Unless you hail from the United States and are of a certain age, the name of Korla Pandit may not be familiar to you. It certainly wasn’t to me. However, despite the fact that I live on the wrong side of the Atlantic Ocean to have been conversant with the career of the talented musician, his story is a fascinating one nonetheless.

Born in New Delhi, India in 1921, Korla Pandit was the son of a French opera singer and an Indian government official. He was raised in an upper class household, and came to England as a child in order to study music. At the age of twelve he emigrated to the United States, where he went on to study at the University of Chicago. His talent as a keyboard player was soon recognised, and coupled with his exotic Indian background, of which little was known to Americans at the time, he was soon in much demand. By the late 1940s, he was appearing regularly on radio shows, Chandu the Magician and Hollywood Holiday, and by 1949 he even had his own television programme, Korla Pandit’s Adventures in Music. As his career developed, his shows became known for a blending of both his music and his spiritual ideology, of which he frequently spoke to the enchantment of his many admirers.


Korla Pandit

Fame and fortune had come his way and his acquaintances included the actor Errol Flynn, comedian Bob Hope, and Paramahansa Yogananda, the Indian spiritual leader of the Self Realisation Fellowship. On the nightclub circuit, he often performed with another up and coming pianist who went by the name of Liberace. Indeed, it has been suggested that in some ways, Pandit made Liberace into the consummate performer. Little eccentricities, such as occasionally gazing up from the piano to engage the audience, were nuances Liberace took from Pandit’s performance and worked into his own. However, by the 1970s his television work had begun to dry up, and so he supplemented his income with personal appearances and concerts. Fortunately, his career was revived in the 1990s, when a new generation of followers were attracted to his oriental charms. Korla Pandit died in California in October 1998. He was survived by his wife and two sons.

All very interesting, but not an exceptional tale, you’re probably thinking, and you’d be right. However, the best is yet to come, as the truly interesting part of this story only came to light after his death. In 2001, R.J. Smith, editor of the Los Angeles magazine, published an article that blew Korla Pandit’s ancestry claims out of the water. Whilst he had indeed been born on 16 September 1921, his real name had been John Roland Redd, and he had come into the world, not in India, but in St. Louis, Missouri, in the United States. His father, Ernest Redd, had been an African-American Baptist pastor, and his mother was of Anglo-African ancestry. Consequently, John had comparatively light skin and straight hair, making it relatively easy for him to pass himself off as being of Indian descent. But why the deception?
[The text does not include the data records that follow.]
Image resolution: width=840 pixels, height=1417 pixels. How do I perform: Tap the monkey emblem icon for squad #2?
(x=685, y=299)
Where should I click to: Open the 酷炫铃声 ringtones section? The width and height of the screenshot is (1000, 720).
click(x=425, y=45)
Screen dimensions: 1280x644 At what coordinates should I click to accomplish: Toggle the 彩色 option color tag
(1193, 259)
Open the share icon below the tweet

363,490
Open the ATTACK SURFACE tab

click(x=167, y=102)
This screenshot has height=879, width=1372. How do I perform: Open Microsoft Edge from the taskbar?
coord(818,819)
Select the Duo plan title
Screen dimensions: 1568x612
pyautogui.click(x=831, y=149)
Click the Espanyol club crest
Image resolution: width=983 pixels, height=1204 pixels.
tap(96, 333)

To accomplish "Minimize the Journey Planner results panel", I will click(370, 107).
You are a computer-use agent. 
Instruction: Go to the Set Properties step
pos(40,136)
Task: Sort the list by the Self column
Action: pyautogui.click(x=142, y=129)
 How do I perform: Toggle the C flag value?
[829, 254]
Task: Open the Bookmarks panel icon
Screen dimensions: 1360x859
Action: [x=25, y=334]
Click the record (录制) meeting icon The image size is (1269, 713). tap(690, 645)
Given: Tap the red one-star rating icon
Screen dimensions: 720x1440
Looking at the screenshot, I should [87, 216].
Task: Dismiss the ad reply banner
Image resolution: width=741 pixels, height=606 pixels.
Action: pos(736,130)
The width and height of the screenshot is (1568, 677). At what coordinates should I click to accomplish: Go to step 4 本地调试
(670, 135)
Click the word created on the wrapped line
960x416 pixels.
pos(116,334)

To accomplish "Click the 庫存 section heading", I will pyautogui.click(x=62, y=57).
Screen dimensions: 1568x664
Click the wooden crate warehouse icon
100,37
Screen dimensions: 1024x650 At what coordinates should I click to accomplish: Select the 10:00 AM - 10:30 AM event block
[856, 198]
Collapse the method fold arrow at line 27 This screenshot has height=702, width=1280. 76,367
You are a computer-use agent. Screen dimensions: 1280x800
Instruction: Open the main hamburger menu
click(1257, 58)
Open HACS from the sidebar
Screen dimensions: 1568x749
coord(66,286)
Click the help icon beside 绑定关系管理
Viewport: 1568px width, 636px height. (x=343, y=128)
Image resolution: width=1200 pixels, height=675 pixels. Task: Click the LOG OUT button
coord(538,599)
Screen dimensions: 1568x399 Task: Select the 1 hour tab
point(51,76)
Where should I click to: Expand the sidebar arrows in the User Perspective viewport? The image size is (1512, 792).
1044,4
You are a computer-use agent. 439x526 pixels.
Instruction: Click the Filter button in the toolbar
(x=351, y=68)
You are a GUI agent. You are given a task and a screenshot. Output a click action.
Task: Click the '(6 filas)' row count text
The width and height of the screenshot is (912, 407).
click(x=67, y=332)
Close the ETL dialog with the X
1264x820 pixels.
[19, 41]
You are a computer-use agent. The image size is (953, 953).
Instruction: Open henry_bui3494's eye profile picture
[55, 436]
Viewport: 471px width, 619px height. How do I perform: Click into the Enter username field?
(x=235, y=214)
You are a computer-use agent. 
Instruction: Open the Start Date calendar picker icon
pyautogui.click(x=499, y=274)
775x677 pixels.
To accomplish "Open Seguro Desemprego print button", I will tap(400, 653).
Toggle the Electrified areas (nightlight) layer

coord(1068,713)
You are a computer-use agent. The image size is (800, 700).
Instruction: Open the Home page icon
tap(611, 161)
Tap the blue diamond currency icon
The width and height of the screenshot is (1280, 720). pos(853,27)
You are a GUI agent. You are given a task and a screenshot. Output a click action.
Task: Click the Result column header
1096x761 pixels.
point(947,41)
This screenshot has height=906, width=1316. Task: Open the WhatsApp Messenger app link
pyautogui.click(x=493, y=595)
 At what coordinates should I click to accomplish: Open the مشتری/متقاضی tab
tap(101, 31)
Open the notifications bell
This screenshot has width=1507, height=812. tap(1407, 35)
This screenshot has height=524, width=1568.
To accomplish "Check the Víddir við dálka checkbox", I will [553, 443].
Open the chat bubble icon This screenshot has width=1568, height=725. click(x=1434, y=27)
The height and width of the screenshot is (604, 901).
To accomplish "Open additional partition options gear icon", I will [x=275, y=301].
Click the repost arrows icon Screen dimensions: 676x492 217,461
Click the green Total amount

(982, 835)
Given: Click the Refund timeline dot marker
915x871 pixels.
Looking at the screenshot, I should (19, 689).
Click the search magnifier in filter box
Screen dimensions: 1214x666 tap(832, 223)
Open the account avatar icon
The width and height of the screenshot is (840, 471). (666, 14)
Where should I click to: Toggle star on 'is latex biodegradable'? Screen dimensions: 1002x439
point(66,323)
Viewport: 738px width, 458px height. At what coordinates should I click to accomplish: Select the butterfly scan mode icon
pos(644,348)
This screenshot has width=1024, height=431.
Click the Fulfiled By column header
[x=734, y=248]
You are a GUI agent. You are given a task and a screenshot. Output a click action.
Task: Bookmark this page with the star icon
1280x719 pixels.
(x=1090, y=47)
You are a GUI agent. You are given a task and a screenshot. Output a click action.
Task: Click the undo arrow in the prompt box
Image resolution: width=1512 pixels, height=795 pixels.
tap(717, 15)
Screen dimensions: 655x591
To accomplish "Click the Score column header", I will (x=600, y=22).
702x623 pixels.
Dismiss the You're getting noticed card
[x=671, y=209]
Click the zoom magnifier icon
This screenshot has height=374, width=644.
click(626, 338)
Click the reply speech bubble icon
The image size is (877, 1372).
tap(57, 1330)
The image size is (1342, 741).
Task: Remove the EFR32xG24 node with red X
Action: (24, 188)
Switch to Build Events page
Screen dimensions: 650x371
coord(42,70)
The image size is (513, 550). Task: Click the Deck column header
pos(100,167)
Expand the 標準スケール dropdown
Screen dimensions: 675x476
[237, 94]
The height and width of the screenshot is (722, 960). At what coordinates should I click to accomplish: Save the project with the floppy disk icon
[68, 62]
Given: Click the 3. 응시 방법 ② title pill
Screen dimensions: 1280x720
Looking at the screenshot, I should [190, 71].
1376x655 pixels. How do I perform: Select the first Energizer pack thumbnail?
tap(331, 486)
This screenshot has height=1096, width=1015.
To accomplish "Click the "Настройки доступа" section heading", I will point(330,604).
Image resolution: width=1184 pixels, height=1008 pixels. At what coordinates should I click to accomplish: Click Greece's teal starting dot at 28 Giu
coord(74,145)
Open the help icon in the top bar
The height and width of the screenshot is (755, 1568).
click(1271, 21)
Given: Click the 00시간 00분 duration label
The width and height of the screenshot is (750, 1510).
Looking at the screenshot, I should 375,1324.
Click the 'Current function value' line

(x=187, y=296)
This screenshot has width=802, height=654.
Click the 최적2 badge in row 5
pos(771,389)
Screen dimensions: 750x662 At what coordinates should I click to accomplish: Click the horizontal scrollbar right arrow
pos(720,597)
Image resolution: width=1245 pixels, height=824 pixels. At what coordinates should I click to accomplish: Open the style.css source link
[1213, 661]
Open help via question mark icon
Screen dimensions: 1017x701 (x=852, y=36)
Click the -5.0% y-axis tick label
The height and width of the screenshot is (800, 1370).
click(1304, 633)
Being an African-American, his opportunities in the early twentieth century United States were severely limited. A colour bar existed at the time, making it virtually impossible for African-American artists to perform. He would not have been allowed to join the Musicians Union, and most venues refused to hire African-American performers. To circumvent this bar, John initially adopted the name Juan Rolando, and claimed to be Mexican. However, by the 1940s, he and his wife, Beryl, had hit upon the notion of creating the entirely new and exotic persona of Korla Pandit. Beryl designed the make-up and clothing, which included an elaborate turban.

Unlike many performers who may choose to use a stage name for professional reasons, Redd had to maintain the persona of Korla Pandit continually in both his public and private life, as to have revealed his true identity to anyone, would have risked his entire career and livelihood. Even later in life, when the colour bar no longer existed in the United States, Redd chose not to divulge his true ethnicity. Presumably, he felt that to have done so might have damaged his career, even in those more enlightened times.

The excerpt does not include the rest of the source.